• _Task details_
Exclude the images, then return every line below exactly as written.

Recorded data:
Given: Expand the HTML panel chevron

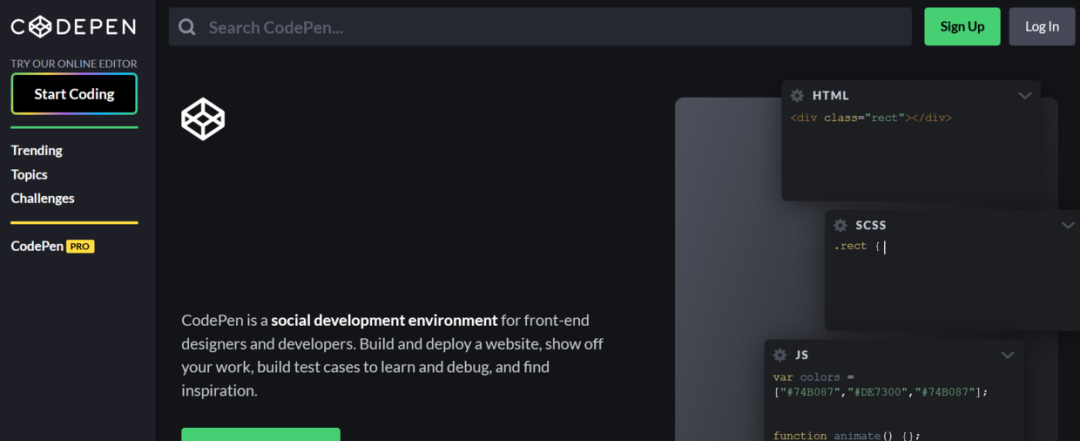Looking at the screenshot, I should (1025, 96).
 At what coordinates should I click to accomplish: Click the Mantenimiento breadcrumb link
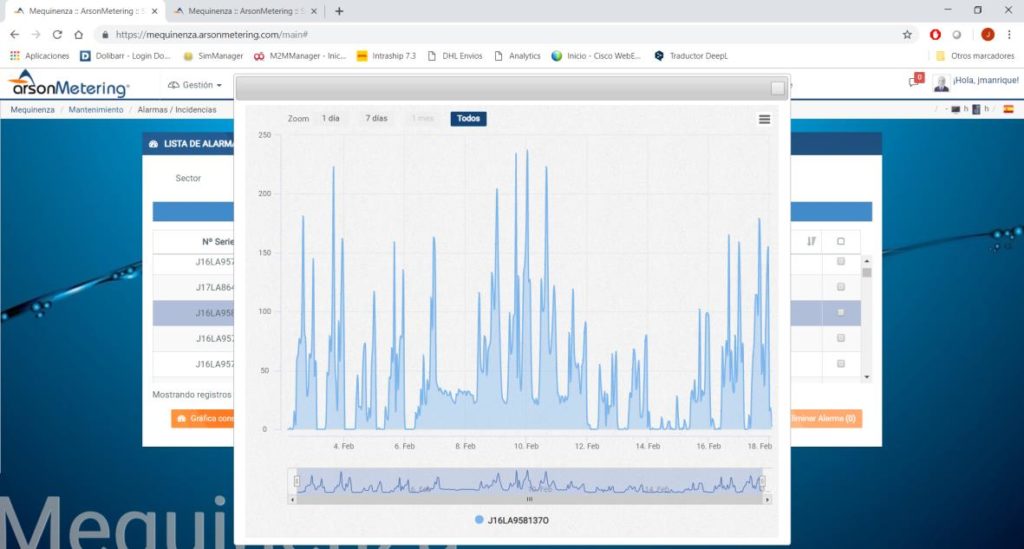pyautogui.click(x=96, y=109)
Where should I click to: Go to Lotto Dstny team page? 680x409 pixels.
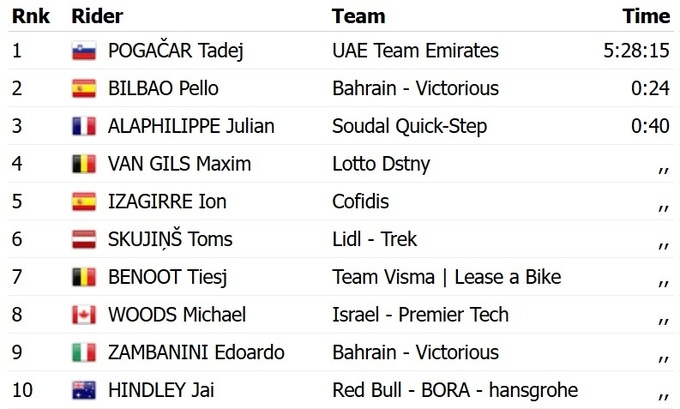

• _Answer to the problem_
Given: Expand the HTML panel chevron

Looking at the screenshot, I should (1025, 96).
 At what coordinates should I click to accomplish: Click the Mantenimiento breadcrumb link
pyautogui.click(x=96, y=109)
Where should I click to: Go to Lotto Dstny team page? 680x409 pixels.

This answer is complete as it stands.